• _EXERCISE PROMPT_: From the data below, repeat exactly the lines from the line with "Given: Click the wrench edit-instrument icon" to the line with "Task: Click the 'Posted in:' label text", both included.

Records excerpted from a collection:
------

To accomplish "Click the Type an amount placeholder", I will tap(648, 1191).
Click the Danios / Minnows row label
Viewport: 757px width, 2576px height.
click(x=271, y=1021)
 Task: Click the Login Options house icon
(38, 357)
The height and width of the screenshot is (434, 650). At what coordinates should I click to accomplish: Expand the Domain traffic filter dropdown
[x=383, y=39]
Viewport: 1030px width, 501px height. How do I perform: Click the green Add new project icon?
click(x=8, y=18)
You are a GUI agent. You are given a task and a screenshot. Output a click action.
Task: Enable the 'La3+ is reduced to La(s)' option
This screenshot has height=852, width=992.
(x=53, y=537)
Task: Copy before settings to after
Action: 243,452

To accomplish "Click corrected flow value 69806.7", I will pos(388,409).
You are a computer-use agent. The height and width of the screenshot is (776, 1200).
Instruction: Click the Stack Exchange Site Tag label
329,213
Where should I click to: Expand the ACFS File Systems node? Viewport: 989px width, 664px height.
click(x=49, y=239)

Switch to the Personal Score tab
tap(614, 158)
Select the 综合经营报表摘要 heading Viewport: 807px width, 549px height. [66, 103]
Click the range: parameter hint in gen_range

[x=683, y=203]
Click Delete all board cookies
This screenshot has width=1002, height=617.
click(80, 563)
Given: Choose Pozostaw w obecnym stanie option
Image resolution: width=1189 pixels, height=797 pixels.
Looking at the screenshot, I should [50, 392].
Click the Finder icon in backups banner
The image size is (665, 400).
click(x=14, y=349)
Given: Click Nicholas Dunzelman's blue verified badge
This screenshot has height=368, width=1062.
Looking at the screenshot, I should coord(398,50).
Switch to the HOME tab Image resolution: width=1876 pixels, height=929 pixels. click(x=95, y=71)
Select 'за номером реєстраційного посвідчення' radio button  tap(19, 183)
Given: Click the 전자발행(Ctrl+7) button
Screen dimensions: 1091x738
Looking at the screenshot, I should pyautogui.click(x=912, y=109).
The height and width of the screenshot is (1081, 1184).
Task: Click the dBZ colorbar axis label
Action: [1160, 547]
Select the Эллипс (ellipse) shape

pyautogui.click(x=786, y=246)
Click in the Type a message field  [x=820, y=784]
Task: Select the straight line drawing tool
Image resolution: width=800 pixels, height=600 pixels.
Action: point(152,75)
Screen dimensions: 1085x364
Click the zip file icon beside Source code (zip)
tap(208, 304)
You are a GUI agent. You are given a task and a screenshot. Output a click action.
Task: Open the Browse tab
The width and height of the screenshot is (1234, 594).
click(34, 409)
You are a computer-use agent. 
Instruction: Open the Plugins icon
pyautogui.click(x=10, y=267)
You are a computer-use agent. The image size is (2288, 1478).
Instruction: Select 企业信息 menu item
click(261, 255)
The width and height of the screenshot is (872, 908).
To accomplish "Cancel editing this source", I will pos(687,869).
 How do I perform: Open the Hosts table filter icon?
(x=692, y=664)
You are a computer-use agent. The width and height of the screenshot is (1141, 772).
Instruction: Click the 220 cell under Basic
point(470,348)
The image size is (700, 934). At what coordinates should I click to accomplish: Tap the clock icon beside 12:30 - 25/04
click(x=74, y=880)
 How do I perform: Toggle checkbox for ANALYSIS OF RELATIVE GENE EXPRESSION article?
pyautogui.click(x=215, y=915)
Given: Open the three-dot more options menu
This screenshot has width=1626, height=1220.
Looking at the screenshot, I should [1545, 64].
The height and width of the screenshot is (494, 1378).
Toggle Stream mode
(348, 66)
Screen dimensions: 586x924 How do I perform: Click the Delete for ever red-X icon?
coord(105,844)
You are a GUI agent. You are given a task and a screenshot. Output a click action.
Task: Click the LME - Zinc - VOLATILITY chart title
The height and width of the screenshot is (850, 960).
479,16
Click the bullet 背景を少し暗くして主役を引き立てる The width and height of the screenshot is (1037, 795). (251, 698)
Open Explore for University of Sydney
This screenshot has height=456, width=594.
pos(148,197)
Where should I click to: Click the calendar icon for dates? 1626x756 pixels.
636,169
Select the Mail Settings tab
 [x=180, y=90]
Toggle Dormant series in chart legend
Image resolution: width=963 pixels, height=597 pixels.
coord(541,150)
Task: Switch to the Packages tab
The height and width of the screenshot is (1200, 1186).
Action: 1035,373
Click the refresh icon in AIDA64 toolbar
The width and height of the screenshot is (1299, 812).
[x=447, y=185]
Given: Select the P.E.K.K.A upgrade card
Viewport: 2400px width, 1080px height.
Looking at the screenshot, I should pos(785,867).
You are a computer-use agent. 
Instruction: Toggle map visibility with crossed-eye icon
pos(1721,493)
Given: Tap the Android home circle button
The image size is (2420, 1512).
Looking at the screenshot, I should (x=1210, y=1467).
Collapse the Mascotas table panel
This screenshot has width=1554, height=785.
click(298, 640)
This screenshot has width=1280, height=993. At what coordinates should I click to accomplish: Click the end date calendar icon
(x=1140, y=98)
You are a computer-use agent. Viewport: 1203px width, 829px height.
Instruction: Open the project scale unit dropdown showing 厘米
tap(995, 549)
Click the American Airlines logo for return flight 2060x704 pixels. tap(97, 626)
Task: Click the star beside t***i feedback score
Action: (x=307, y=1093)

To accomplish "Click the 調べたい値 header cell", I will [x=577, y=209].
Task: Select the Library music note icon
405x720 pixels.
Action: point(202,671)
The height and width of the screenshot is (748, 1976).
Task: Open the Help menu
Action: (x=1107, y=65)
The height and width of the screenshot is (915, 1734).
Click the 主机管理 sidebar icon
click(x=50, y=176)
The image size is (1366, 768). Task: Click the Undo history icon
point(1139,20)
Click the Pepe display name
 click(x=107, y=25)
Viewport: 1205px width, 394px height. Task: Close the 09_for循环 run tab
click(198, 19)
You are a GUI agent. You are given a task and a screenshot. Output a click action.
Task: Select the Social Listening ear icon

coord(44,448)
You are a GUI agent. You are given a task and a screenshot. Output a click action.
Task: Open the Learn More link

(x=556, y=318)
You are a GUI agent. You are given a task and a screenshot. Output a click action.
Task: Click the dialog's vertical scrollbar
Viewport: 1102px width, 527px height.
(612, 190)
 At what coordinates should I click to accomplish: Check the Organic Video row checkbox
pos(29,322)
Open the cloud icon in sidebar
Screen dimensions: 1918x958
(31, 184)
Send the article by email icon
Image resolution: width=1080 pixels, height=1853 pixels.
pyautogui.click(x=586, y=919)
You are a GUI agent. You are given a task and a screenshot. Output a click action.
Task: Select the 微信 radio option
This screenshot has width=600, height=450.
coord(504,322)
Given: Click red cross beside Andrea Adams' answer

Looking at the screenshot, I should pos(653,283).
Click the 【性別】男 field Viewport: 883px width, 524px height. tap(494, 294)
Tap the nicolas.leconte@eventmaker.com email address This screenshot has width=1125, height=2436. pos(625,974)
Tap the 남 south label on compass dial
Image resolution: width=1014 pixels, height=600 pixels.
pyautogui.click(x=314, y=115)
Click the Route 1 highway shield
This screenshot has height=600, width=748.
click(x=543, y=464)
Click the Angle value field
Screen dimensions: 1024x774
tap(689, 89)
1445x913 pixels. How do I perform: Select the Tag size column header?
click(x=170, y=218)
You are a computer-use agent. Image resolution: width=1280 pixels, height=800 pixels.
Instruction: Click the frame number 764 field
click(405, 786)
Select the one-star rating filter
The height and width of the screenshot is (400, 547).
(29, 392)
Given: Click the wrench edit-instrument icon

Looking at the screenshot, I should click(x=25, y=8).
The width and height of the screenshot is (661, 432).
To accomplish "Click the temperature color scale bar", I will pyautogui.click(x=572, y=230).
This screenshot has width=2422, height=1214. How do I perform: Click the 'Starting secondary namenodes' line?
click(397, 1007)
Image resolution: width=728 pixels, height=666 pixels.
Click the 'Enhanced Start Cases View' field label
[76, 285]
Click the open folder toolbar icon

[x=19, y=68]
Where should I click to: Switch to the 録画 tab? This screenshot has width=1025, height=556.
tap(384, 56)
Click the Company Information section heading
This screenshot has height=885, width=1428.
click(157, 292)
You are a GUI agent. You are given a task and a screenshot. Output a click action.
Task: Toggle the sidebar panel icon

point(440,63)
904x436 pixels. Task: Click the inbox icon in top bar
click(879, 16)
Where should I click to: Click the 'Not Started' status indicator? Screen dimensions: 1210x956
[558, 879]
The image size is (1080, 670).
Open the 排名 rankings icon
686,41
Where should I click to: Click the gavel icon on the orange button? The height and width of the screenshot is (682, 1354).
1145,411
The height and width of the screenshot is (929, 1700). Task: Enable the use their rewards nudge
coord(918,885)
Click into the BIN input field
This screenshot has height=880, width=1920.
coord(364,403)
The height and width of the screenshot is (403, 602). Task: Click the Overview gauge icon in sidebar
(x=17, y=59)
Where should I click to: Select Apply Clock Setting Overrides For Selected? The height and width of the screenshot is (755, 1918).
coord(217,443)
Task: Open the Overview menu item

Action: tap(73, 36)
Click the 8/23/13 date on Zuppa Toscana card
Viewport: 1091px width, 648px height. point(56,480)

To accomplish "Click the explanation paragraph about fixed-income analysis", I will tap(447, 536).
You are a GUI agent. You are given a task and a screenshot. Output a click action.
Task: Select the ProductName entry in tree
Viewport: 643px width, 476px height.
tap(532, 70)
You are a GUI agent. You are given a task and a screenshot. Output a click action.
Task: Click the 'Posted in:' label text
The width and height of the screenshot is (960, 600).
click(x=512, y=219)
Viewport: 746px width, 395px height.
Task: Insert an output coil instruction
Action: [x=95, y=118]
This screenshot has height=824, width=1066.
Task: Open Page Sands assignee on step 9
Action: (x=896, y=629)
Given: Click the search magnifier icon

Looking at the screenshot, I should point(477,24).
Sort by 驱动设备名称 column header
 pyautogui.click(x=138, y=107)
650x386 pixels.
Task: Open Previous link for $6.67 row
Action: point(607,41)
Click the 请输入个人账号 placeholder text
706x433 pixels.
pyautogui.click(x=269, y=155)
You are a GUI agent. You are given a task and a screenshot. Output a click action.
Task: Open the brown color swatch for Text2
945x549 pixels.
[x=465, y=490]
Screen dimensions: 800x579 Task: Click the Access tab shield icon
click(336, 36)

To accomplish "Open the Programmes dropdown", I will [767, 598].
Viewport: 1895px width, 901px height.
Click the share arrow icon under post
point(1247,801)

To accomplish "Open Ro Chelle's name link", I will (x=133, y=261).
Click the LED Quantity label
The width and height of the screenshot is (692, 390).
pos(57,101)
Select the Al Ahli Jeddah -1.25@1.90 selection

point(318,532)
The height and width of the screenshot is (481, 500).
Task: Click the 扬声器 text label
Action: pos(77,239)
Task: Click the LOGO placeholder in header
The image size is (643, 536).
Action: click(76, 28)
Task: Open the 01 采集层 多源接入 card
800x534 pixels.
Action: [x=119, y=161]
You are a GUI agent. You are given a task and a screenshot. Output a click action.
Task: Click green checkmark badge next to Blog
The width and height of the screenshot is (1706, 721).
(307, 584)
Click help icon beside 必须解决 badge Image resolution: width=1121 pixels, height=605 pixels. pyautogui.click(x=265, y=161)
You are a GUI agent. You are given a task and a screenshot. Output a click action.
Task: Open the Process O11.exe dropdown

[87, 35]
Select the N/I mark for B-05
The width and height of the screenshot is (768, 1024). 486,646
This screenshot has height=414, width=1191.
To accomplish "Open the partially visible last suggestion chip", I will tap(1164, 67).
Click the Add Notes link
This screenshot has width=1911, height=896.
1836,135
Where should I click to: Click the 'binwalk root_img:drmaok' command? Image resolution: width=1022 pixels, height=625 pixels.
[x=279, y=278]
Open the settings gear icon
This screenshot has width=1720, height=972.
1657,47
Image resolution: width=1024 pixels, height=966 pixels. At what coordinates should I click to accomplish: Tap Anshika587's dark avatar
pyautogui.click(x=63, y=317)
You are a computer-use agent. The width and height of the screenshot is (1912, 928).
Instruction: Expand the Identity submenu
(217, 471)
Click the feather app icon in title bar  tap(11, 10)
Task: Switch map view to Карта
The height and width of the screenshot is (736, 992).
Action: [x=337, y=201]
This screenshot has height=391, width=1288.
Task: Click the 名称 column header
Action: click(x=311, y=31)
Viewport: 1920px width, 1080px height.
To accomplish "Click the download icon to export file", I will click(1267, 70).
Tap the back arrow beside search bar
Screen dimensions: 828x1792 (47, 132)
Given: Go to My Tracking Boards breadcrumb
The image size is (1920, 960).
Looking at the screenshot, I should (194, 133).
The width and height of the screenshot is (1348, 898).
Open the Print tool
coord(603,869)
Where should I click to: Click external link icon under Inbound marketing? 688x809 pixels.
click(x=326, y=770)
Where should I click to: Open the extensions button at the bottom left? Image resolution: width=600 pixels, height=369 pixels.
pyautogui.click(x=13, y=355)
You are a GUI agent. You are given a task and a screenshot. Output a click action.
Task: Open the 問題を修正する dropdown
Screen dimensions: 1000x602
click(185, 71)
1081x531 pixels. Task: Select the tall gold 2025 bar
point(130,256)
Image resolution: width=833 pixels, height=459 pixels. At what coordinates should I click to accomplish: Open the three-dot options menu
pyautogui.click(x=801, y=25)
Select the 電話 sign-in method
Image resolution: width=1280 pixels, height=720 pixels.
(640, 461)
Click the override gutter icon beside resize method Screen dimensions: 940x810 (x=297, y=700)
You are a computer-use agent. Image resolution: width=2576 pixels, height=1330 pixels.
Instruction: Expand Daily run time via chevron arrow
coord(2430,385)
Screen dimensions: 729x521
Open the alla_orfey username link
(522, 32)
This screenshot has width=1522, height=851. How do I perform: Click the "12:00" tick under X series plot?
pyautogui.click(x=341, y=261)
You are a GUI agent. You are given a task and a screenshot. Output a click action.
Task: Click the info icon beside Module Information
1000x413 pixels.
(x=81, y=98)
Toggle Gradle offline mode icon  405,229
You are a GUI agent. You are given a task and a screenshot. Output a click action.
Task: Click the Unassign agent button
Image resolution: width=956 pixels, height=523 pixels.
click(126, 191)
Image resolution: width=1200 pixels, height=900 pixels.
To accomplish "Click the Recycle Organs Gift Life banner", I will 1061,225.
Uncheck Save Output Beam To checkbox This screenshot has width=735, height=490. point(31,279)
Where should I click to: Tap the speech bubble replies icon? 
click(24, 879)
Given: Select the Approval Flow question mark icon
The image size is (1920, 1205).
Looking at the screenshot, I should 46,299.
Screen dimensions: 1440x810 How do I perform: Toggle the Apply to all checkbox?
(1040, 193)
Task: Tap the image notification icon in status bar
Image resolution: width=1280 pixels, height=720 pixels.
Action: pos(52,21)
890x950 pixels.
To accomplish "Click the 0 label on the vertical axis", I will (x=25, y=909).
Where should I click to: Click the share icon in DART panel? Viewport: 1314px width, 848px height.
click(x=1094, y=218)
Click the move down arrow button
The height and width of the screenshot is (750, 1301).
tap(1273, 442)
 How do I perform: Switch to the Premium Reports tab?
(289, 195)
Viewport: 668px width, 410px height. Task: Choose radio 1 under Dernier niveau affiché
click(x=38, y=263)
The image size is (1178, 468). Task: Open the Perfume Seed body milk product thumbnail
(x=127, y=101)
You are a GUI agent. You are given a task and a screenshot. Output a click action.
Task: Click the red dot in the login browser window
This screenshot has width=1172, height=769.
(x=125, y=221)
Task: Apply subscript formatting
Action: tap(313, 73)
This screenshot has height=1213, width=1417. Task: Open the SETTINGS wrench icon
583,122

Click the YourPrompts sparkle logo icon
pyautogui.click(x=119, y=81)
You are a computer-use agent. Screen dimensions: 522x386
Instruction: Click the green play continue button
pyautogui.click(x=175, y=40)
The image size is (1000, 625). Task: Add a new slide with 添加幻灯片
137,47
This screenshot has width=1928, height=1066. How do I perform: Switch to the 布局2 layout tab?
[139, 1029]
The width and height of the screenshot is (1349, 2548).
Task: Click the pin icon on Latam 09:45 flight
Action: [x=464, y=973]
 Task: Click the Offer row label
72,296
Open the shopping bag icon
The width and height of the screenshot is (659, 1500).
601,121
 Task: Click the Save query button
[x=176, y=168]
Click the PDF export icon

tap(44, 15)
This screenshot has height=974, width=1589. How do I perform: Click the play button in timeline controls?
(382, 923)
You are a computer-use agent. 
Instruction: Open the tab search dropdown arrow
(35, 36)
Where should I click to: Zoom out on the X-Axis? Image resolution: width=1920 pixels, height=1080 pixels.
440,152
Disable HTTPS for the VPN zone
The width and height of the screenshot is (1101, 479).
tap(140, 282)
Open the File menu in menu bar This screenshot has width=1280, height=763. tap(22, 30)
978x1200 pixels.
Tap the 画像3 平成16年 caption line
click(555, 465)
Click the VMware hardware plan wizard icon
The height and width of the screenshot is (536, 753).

------

• _EXERCISE SOLUTION_:
Given: Click the wrench edit-instrument icon

Looking at the screenshot, I should click(x=25, y=8).
The width and height of the screenshot is (661, 432).
To accomplish "Click the temperature color scale bar", I will pyautogui.click(x=572, y=230).
This screenshot has width=2422, height=1214. How do I perform: Click the 'Starting secondary namenodes' line?
click(397, 1007)
Image resolution: width=728 pixels, height=666 pixels.
Click the 'Enhanced Start Cases View' field label
[76, 285]
Click the open folder toolbar icon

[x=19, y=68]
Where should I click to: Switch to the 録画 tab? This screenshot has width=1025, height=556.
tap(384, 56)
Click the Company Information section heading
This screenshot has height=885, width=1428.
click(157, 292)
You are a GUI agent. You are given a task and a screenshot. Output a click action.
Task: Toggle the sidebar panel icon

point(440,63)
904x436 pixels. Task: Click the inbox icon in top bar
click(879, 16)
Where should I click to: Click the 'Not Started' status indicator? Screen dimensions: 1210x956
[558, 879]
The image size is (1080, 670).
Open the 排名 rankings icon
686,41
Where should I click to: Click the gavel icon on the orange button? The height and width of the screenshot is (682, 1354).
1145,411
The height and width of the screenshot is (929, 1700). Task: Enable the use their rewards nudge
coord(918,885)
Click into the BIN input field
This screenshot has height=880, width=1920.
coord(364,403)
The height and width of the screenshot is (403, 602). Task: Click the Overview gauge icon in sidebar
(x=17, y=59)
Where should I click to: Select Apply Clock Setting Overrides For Selected? The height and width of the screenshot is (755, 1918).
coord(217,443)
Task: Open the Overview menu item

Action: tap(73, 36)
Click the 8/23/13 date on Zuppa Toscana card
Viewport: 1091px width, 648px height. point(56,480)

To accomplish "Click the explanation paragraph about fixed-income analysis", I will tap(447, 536).
You are a GUI agent. You are given a task and a screenshot. Output a click action.
Task: Select the ProductName entry in tree
Viewport: 643px width, 476px height.
tap(532, 70)
You are a GUI agent. You are given a task and a screenshot. Output a click action.
Task: Click the 'Posted in:' label text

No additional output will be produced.